__Task material__

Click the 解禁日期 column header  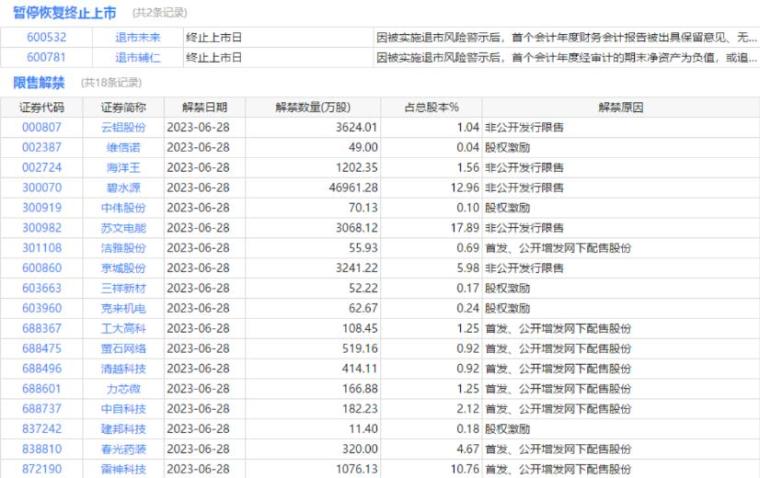tap(204, 107)
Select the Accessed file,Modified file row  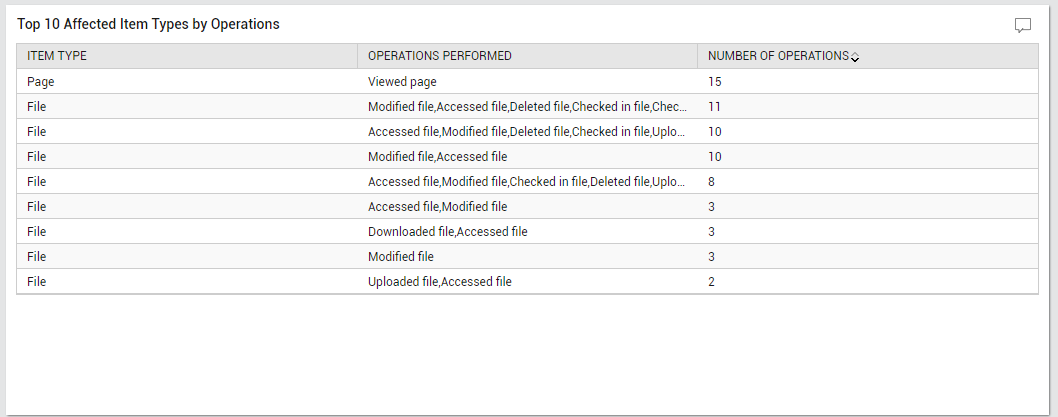coord(528,206)
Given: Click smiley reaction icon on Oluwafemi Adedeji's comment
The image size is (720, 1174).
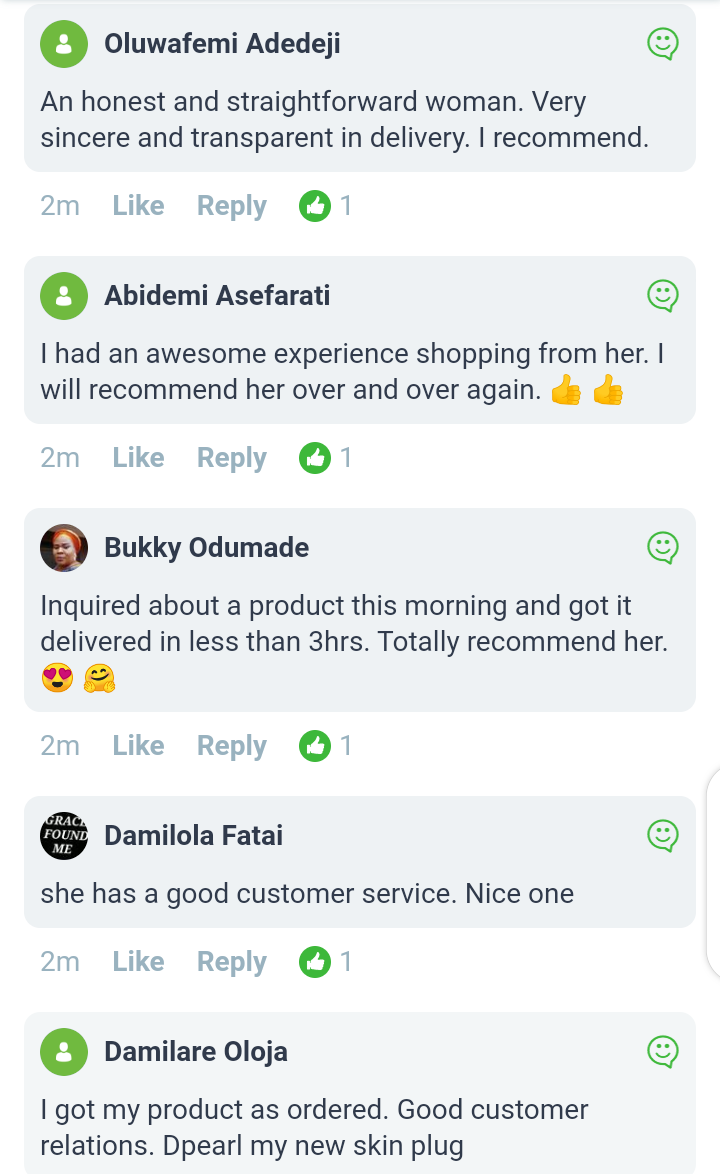Looking at the screenshot, I should click(x=663, y=44).
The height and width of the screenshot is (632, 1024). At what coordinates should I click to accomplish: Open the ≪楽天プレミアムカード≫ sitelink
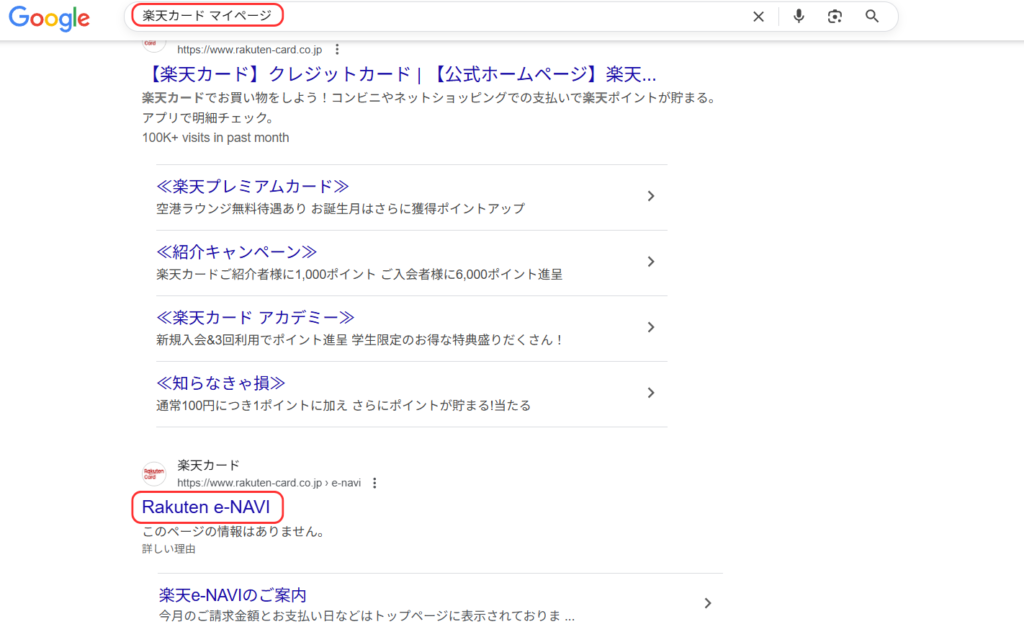(x=252, y=186)
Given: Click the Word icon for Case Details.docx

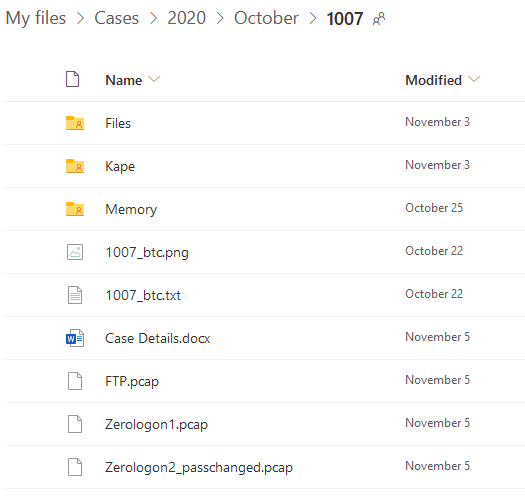Looking at the screenshot, I should pos(75,338).
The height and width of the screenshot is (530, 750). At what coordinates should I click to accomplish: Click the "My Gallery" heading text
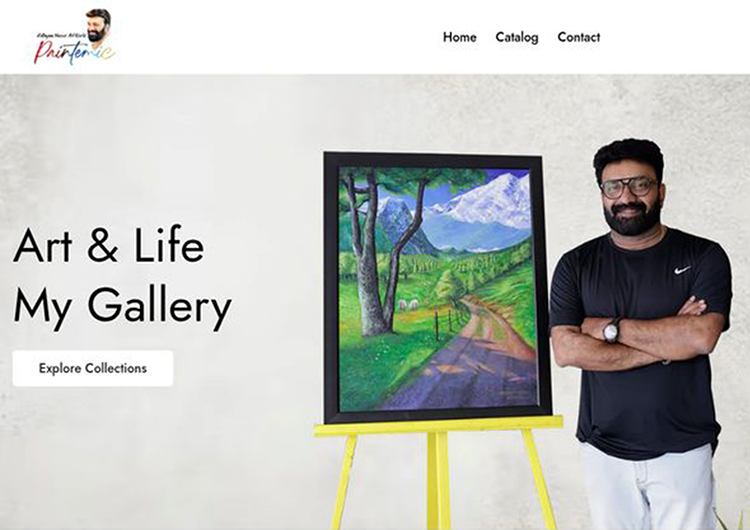tap(122, 305)
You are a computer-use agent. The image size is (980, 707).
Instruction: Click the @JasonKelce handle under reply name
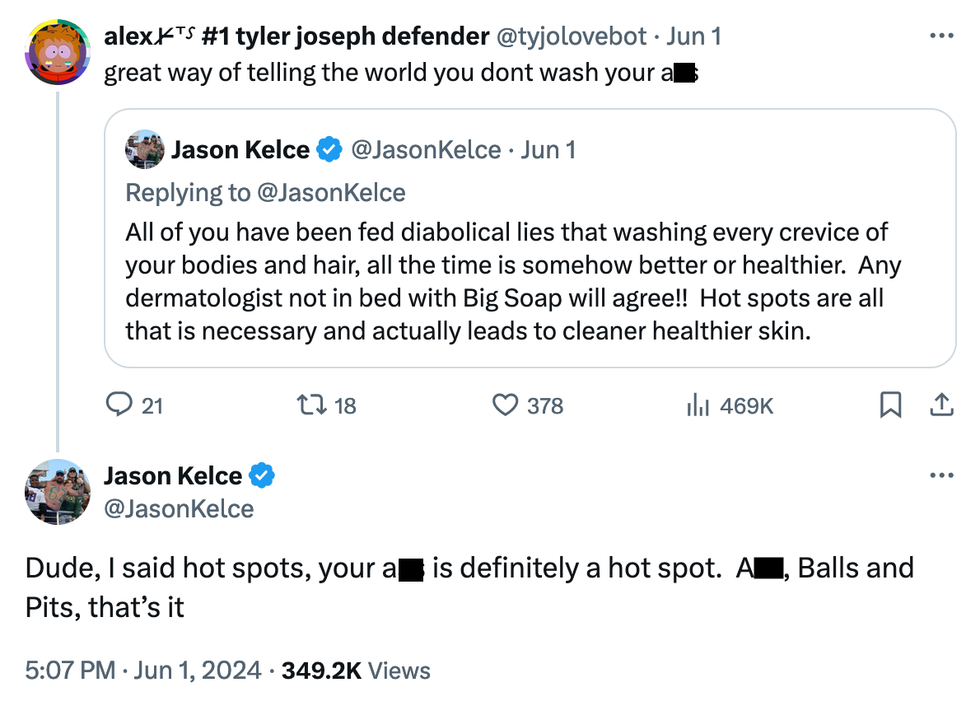tap(178, 509)
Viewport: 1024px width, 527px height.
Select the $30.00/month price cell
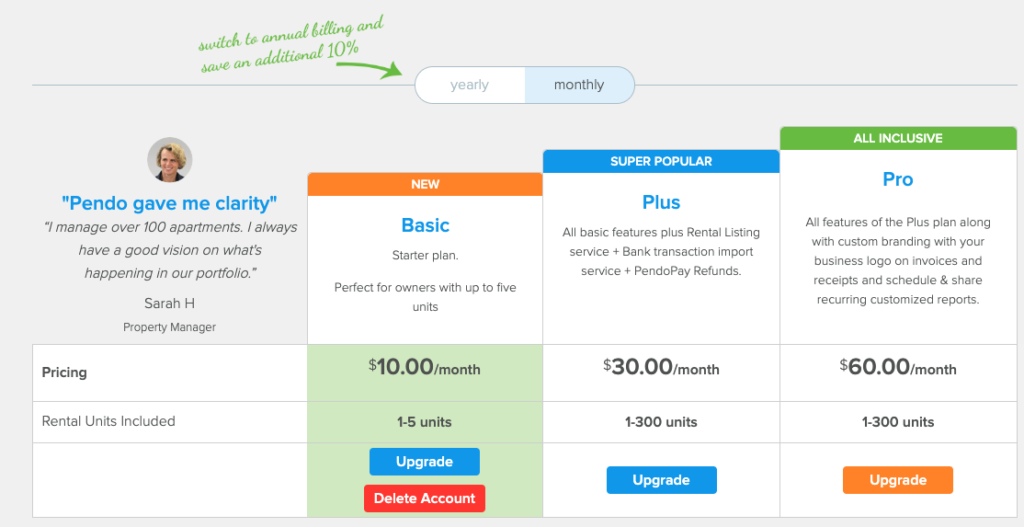tap(662, 373)
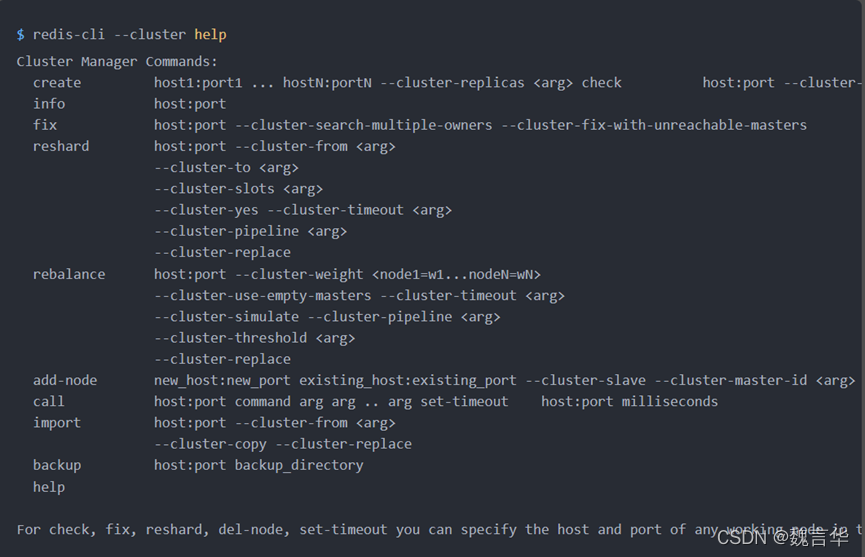Click the CSDN author watermark
The image size is (865, 557).
(782, 537)
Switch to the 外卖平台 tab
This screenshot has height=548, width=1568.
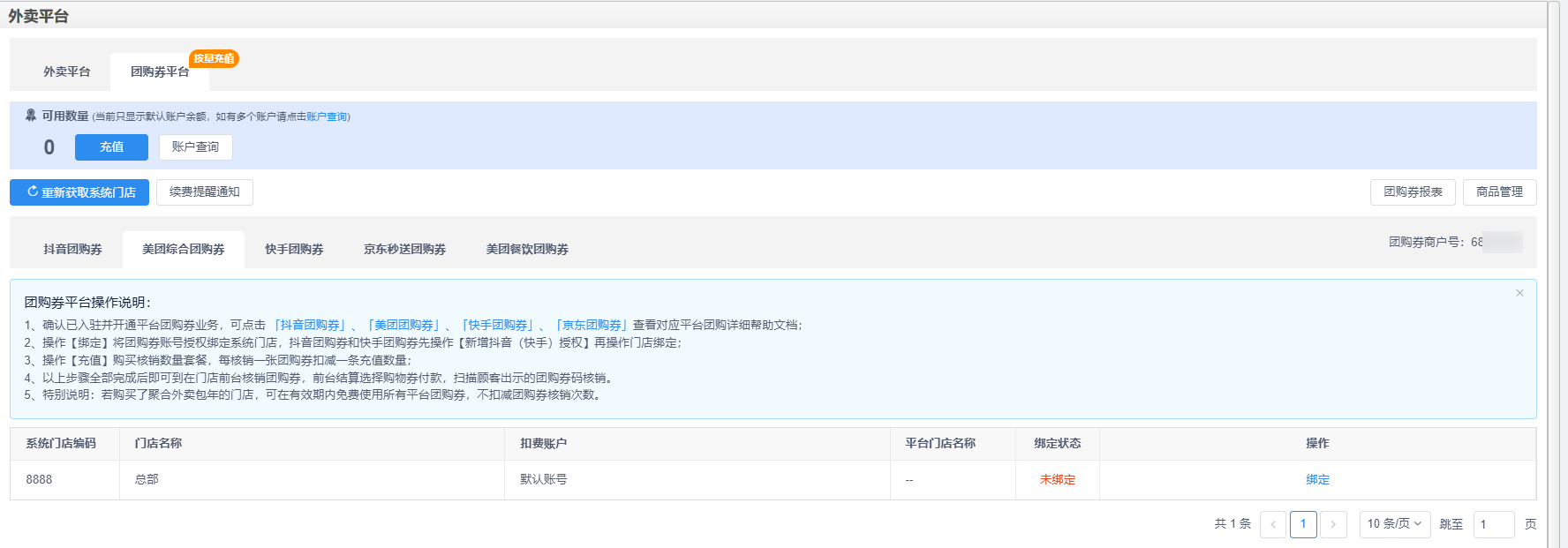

__Short exercise__
Write out the entries from the line containing "The height and width of the screenshot is (632, 1024)." through the end of the entries, leaving out the pictures.

__Written answer__
The height and width of the screenshot is (632, 1024). At what coordinates should I click to accomplish: Open the ≪楽天プレミアムカード≫ sitelink
(x=252, y=186)
Given: Click the Word icon for Case Details.docx

Looking at the screenshot, I should pos(75,338).
The height and width of the screenshot is (530, 750). At what coordinates should I click to accomplish: Click the "My Gallery" heading text
tap(122, 305)
You are a computer-use agent. The image size is (980, 707).
Instruction: Click the @JasonKelce handle under reply name
tap(178, 509)
Viewport: 1024px width, 527px height.
Select the $30.00/month price cell
tap(662, 373)
Click the CSDN author watermark
The image size is (865, 557).
(782, 537)
Switch to the 外卖平台 tab
This screenshot has height=548, width=1568.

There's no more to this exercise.